The non-dealer discards first (or knocks or gins if he can). If theplayer has not knocked or ginned, the next player can pick up thediscard or draw a card from the face down stockpile. He can knock or ginand the hand ends. Otherwise, he must discard and the next playercontinues in the same fashion. If the stockpile is reduced to two cardsonly, then the hand is declared dead and no points are scored.

State Representation of Gin Rummy¶

The state representation of Gin Rummy is encoded as 5 feature planes,where each plane is of dimension 52. For each plane, the column of theplane indicates the presence of the card (ordered from AS to KC). Theinformation that has been encoded can be referred as follows:

Plane

Feature

0

the cards in current player’s hand

1

the top card of the discard pile

2

the dead cards: cards in discard pile (excluding the top card)

3

opponent known cards: cards picked up from discard pile, but not discarded

4

the unknown cards: cards in stockpile or in opponent hand (but not known)

Action Space of Gin Rummy¶

There are 110 actions in Gin Rummy.

Action ID

Action

0

score_player_0_action

1

score_player_1_action

2

draw_card_action

3

pick_up_discard_action

4

declare_dead_hand_action

5

gin_action

6 - 57

discard_action

58 - 109

knock_action

Payoff of Gin Rummy¶

The reward is calculated by the terminal state of the game. Note thatthe reward is different from that of the standard game. A player whogins is awarded 1 point. A player who knocks is awarded 0.2 points. Thelosing player is punished by the negative of their deadwood countdivided by 100.

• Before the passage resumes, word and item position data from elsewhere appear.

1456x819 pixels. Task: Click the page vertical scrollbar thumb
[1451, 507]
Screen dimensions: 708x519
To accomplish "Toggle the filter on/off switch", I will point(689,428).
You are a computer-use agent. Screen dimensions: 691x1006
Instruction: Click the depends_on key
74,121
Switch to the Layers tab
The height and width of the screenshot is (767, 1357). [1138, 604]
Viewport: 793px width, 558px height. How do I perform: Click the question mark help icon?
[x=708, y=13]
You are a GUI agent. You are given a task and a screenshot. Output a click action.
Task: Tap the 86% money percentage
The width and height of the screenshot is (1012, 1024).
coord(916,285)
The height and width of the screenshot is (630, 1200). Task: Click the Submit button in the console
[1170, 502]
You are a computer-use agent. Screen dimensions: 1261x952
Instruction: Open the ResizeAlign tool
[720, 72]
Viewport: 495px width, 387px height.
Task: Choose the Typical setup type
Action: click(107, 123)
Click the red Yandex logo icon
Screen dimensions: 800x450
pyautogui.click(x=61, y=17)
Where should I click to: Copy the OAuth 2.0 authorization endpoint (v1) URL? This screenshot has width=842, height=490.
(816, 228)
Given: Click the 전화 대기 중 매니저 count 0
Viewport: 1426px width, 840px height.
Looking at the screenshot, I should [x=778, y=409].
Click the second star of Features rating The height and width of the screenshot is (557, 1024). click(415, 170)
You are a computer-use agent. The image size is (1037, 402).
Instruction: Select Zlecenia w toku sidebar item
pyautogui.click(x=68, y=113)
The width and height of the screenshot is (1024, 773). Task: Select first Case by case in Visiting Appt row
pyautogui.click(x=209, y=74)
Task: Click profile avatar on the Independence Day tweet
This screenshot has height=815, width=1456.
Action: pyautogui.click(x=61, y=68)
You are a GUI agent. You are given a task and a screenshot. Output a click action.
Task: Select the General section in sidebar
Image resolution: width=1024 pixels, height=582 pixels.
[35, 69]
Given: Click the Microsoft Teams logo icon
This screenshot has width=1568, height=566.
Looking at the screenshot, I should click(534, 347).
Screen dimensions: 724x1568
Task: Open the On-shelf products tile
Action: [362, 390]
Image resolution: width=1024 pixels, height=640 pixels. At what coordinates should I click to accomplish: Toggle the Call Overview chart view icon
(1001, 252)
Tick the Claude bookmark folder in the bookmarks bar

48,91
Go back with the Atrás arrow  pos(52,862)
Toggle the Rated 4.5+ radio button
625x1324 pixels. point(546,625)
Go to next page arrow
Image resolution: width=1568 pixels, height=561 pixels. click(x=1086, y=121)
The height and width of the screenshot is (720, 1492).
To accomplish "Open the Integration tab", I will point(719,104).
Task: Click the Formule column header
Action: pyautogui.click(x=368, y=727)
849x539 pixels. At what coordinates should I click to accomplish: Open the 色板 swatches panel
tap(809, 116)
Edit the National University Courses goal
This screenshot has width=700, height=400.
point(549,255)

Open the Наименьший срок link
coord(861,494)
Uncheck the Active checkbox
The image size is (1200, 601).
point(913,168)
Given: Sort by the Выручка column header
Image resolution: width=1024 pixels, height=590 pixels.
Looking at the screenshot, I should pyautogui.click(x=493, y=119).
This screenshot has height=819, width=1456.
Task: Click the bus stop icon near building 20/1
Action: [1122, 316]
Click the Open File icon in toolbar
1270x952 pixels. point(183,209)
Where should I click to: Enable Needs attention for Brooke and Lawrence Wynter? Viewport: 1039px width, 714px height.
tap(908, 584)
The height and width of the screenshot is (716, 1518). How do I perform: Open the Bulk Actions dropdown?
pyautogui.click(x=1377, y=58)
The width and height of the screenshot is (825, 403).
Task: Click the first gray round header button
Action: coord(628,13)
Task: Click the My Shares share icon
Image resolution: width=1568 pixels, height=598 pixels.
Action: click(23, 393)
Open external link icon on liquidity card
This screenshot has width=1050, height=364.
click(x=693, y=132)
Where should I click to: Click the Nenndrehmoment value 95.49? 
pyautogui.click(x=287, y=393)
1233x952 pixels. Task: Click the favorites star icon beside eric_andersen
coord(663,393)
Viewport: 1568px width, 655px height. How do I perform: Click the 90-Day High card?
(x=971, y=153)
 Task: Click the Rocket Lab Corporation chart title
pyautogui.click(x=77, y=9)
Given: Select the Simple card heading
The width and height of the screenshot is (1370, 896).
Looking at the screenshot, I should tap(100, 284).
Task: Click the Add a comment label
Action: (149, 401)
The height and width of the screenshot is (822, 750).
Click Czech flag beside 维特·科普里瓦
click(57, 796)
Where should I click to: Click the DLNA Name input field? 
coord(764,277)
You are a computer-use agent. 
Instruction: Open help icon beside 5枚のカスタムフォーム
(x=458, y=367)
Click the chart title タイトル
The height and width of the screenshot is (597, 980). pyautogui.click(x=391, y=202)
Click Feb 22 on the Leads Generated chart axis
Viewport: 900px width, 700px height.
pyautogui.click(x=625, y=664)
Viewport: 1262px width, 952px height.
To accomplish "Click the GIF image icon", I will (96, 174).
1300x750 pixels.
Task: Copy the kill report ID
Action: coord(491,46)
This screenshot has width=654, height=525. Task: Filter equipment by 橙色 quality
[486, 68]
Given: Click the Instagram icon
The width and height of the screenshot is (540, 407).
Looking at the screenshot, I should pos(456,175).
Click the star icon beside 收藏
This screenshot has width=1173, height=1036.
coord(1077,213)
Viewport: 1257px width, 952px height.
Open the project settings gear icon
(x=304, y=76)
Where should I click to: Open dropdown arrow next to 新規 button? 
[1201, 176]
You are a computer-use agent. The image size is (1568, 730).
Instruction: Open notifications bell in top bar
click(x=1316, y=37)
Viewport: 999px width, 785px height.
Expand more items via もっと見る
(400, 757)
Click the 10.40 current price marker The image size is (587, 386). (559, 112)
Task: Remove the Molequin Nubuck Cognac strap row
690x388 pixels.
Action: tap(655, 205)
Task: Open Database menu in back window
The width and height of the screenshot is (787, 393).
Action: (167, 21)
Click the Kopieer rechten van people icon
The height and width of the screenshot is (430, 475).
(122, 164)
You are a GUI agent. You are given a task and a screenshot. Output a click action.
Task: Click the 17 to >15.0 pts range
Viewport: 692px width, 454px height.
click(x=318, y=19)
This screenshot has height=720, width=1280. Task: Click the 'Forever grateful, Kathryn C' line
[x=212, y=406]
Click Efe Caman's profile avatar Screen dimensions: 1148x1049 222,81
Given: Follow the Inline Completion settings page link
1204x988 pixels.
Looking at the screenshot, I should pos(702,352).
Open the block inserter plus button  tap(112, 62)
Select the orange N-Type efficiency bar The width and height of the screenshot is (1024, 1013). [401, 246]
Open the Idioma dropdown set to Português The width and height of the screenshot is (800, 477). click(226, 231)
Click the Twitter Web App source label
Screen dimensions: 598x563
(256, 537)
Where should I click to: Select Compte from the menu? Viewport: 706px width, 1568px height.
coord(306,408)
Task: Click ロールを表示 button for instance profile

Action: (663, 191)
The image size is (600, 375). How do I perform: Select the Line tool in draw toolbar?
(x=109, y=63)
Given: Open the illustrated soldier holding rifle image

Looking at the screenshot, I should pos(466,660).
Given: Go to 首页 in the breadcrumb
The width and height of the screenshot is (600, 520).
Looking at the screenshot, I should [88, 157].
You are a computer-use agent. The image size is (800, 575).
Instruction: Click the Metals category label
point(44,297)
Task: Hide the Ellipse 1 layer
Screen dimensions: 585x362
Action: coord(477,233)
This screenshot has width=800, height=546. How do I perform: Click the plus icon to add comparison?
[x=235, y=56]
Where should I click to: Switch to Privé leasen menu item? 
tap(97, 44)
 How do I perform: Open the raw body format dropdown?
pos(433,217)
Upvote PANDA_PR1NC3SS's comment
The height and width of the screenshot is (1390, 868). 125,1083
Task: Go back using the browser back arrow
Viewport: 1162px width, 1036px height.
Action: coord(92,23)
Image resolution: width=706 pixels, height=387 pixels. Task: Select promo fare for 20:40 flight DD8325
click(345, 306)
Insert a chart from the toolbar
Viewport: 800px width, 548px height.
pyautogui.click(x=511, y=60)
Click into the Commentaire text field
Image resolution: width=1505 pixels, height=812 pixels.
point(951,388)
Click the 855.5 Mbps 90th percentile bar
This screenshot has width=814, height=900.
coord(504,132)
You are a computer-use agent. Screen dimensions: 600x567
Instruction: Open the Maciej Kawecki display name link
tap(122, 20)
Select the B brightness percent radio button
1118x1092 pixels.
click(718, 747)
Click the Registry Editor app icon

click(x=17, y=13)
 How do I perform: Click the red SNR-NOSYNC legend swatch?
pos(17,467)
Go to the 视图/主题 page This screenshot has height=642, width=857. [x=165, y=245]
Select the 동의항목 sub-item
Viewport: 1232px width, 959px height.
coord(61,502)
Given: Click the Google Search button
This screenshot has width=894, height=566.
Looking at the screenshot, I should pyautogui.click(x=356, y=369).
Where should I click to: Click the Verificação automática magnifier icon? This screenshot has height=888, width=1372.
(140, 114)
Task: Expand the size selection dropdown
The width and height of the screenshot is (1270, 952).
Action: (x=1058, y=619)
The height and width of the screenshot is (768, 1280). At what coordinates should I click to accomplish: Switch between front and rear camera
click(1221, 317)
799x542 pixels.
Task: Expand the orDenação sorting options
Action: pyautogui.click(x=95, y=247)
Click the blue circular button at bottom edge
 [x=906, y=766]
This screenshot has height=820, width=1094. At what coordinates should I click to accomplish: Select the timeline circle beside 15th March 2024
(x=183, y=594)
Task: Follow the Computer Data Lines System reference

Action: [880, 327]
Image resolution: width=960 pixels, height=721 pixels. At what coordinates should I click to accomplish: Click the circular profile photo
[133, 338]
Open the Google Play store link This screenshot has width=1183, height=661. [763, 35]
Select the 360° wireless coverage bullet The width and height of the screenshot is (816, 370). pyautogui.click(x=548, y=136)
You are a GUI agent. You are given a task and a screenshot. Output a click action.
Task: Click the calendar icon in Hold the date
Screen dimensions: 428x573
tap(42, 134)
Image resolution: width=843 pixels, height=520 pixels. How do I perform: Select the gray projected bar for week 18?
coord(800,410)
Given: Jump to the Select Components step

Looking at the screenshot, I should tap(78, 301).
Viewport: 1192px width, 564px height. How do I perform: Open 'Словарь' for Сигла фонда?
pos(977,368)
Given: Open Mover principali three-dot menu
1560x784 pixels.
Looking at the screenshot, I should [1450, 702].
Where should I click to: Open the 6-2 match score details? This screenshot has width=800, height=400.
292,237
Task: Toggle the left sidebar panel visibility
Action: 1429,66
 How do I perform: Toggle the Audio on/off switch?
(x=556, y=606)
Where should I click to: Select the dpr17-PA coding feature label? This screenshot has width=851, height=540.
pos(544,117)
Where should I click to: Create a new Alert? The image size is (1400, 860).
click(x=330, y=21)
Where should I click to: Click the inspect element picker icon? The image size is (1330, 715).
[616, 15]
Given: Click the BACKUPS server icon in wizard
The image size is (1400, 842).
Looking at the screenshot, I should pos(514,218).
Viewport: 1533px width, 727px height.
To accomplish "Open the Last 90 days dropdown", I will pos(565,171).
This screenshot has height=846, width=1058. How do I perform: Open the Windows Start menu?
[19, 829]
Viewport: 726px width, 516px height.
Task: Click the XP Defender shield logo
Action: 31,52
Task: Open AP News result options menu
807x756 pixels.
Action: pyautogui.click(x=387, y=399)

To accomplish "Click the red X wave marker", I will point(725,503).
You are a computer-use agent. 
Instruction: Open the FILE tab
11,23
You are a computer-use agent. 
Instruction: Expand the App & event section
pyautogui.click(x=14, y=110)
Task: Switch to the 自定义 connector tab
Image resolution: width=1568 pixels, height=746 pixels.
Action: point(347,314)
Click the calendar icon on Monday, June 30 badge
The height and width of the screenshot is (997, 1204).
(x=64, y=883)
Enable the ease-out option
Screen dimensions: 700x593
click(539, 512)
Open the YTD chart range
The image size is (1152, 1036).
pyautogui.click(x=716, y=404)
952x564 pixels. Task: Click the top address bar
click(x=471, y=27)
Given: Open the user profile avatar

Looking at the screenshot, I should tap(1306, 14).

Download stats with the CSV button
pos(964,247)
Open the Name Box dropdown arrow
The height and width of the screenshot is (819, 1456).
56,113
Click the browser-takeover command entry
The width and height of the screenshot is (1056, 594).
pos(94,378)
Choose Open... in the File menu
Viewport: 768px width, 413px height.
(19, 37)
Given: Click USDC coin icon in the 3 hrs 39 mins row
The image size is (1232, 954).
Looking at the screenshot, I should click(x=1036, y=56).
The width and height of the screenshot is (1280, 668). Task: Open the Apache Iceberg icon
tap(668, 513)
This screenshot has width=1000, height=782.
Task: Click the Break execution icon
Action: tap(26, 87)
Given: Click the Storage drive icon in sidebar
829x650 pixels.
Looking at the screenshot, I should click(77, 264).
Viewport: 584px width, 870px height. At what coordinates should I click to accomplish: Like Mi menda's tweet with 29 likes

If the hand is declared dead, both players are punished by the negativeof their deadwood count divided by 100.

Settings¶

The following options can be set.

Option

Default value

dealer_for_round

DealerForRound.Random

stockpile_dead_card_count

2

going_out_deadwood_count

10

max_drawn_card_count

52

is_allowed_knock

True

is_allowed_gin

True

is_allowed_pick_up_discard

True

is_allowed_to_discard_picked_up_card

False

is_always_knock

False

is_south_never_knocks

False

Variations¶

One can create variations that are easier to train by changing theoptions and specifying different scoring methods.